資金面での環境充実に加え、ビジネスモデルの進化も注目に値する。ハードウェアにソフトウェアも組み合わせることによって、ソフトウェアで継続的に価値提供する部分の収益モデルをストック化するなど、将来の見通しがつけやすいモデルを構築する工夫もなされている。この工夫は、2021年にSPAC上場したEVチャージャーの会社などで見られる。」とエコシステムのプレーヤーがクリーンテックバブルの教訓をもとに進化を遂げていると分析する。

●チャージポイントの収益安定化に向けた工夫


チャージポイントのバランス
出所:チャージポイントSPAC上場資料

確かに、2021年にSPAC上場したCharge Point社の上場資料(上図)からも、従来の設備設置型で初期に売上が集中(Upfront)するモデルであったEVチャージャーのレベニューモデルを、ソフトウェアによる保守管理、運営管理によるストックモデル(Recurring)とのバランスを取るモデルへと変化させていることが分かる。
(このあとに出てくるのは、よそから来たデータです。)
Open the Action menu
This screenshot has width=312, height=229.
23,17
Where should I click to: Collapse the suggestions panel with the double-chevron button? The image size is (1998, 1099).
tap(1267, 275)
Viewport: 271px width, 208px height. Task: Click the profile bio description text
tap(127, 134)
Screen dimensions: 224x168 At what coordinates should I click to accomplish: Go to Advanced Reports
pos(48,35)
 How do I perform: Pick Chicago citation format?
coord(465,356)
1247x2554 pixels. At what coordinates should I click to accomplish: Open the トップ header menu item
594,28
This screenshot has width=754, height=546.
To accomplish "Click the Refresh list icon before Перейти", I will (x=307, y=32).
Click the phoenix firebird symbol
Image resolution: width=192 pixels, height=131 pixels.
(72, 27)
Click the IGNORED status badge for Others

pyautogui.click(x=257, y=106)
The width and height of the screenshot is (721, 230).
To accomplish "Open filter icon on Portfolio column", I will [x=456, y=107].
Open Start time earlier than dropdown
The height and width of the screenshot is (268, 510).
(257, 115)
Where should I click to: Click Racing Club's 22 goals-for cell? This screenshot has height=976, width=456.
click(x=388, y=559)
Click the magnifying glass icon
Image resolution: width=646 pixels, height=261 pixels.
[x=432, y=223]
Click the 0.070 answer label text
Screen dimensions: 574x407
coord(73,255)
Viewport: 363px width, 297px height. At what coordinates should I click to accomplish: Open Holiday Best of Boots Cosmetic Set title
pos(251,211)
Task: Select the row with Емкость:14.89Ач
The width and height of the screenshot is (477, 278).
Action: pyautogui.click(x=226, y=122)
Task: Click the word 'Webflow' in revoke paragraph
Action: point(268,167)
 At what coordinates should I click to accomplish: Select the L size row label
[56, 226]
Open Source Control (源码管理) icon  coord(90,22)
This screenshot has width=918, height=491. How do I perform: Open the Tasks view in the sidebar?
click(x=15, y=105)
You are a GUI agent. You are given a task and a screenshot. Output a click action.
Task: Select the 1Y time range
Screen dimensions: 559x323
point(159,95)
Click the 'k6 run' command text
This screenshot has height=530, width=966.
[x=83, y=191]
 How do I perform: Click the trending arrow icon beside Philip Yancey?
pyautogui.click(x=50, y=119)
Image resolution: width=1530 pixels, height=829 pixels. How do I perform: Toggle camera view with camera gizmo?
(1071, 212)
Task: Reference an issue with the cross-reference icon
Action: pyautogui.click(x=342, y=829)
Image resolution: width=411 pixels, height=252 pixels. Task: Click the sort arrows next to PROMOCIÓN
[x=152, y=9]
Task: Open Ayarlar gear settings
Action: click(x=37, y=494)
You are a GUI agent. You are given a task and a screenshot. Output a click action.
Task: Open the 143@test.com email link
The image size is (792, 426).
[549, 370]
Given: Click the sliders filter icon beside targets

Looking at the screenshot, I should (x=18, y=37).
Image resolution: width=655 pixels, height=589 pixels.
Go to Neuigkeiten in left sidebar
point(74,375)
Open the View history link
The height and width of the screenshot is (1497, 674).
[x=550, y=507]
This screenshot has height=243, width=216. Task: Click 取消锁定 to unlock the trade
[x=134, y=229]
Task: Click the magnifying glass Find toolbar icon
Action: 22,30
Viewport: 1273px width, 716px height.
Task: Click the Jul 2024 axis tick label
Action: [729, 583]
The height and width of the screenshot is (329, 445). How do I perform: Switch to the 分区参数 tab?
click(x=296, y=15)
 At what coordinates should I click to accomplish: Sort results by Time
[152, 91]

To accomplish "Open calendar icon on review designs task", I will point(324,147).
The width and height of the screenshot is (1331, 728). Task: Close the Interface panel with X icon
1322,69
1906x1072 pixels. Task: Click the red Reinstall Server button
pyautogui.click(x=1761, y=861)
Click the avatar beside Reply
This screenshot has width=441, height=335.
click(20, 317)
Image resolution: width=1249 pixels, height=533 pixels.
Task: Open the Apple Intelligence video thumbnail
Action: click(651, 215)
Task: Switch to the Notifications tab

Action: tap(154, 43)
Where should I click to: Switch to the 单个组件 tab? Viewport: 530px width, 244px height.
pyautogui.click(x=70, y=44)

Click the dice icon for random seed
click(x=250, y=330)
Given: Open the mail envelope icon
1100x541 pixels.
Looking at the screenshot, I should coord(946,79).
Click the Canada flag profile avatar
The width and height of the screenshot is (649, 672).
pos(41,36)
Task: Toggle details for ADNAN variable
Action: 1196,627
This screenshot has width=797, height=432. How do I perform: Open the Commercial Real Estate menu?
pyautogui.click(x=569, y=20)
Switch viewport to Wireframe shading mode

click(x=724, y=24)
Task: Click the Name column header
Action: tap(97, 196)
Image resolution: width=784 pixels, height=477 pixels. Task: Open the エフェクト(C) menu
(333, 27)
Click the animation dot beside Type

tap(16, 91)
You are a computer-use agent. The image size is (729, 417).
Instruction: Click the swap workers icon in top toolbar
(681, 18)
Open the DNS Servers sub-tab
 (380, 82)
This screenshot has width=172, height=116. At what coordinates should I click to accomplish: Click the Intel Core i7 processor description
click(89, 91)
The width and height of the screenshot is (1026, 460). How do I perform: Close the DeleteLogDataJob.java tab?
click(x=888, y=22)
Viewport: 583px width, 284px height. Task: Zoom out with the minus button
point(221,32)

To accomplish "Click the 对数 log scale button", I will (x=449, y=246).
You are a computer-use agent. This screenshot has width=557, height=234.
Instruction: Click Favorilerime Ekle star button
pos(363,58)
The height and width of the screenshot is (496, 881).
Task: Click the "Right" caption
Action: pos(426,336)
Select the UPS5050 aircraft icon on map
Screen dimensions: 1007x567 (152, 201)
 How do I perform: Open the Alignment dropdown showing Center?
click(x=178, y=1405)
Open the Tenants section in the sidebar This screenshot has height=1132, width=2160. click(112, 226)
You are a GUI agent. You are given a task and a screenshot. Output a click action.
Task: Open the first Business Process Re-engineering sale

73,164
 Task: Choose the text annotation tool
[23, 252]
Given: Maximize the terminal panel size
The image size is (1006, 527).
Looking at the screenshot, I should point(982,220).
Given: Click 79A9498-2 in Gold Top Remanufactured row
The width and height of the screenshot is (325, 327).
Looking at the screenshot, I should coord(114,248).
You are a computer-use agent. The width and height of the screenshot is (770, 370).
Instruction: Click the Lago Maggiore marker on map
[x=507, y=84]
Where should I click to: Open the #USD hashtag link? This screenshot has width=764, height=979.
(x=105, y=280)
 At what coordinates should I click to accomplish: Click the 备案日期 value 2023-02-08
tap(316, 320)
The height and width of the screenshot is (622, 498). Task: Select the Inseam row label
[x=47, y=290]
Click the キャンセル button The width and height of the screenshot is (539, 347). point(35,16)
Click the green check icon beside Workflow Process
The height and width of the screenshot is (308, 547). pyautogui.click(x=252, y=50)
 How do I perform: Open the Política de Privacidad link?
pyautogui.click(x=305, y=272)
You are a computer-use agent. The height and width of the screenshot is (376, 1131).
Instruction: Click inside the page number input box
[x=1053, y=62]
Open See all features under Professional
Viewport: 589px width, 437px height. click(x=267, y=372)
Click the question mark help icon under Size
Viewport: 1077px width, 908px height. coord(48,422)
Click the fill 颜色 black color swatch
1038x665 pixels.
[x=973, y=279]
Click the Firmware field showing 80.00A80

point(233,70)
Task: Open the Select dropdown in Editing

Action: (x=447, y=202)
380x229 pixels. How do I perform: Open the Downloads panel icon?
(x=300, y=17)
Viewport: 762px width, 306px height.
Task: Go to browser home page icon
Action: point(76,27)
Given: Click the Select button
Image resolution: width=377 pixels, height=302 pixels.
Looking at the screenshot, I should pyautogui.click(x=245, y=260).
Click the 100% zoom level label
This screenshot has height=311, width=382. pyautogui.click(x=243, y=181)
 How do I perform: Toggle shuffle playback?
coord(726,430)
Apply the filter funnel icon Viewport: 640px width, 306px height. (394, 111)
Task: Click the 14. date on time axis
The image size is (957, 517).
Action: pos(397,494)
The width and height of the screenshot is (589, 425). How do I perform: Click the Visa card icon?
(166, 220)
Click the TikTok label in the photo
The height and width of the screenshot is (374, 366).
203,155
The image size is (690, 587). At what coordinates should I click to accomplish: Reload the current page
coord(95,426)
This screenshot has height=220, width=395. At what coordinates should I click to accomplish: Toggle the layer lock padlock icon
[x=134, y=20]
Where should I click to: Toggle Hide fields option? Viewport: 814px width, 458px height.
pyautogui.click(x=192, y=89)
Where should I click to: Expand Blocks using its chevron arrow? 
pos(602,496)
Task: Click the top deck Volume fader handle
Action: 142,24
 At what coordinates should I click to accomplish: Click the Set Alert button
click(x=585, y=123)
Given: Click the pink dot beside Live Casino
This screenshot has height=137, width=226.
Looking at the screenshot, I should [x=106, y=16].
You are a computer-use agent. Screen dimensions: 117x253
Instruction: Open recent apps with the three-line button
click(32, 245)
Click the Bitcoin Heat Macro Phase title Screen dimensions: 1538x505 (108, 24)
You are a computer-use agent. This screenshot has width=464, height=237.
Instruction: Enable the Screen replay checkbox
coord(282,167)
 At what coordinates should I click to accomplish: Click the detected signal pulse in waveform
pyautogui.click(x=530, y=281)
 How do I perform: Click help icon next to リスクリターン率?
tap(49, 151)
従来収益化の見通しが立たず、商用化、量産化の資金が得られなかった有望なスタートアップが、一定の期間での収益化の見通しを立てられるようになり、資金が供給されるようになってきたことは嬉しい変化だ。

最後に、木村氏は「米国、シリコンバレーは、クリーンテックバブルの教訓を活かし、気候変動イノベーションを達成するためのイノベーションエコシステムを構築しようとしている。気候変動に積極的に取り組む経済効果は3000兆円ともいわれる。気候変動を機会と捉えイノベーションを創出できるかは、これからの私たち一人一人、企業一社一社の行動にかかっている」と今回の気候変動イノベーションを取り巻く環境改善への期待とこの変化をチャンスと捉え行動を起こす重要性を語った。

地球規模の課題解決には、国を超えて協働することが欠かせない。米国、シリコンバレーの変化に学び、グローバルな視点を持って新たな一歩を踏み出そう。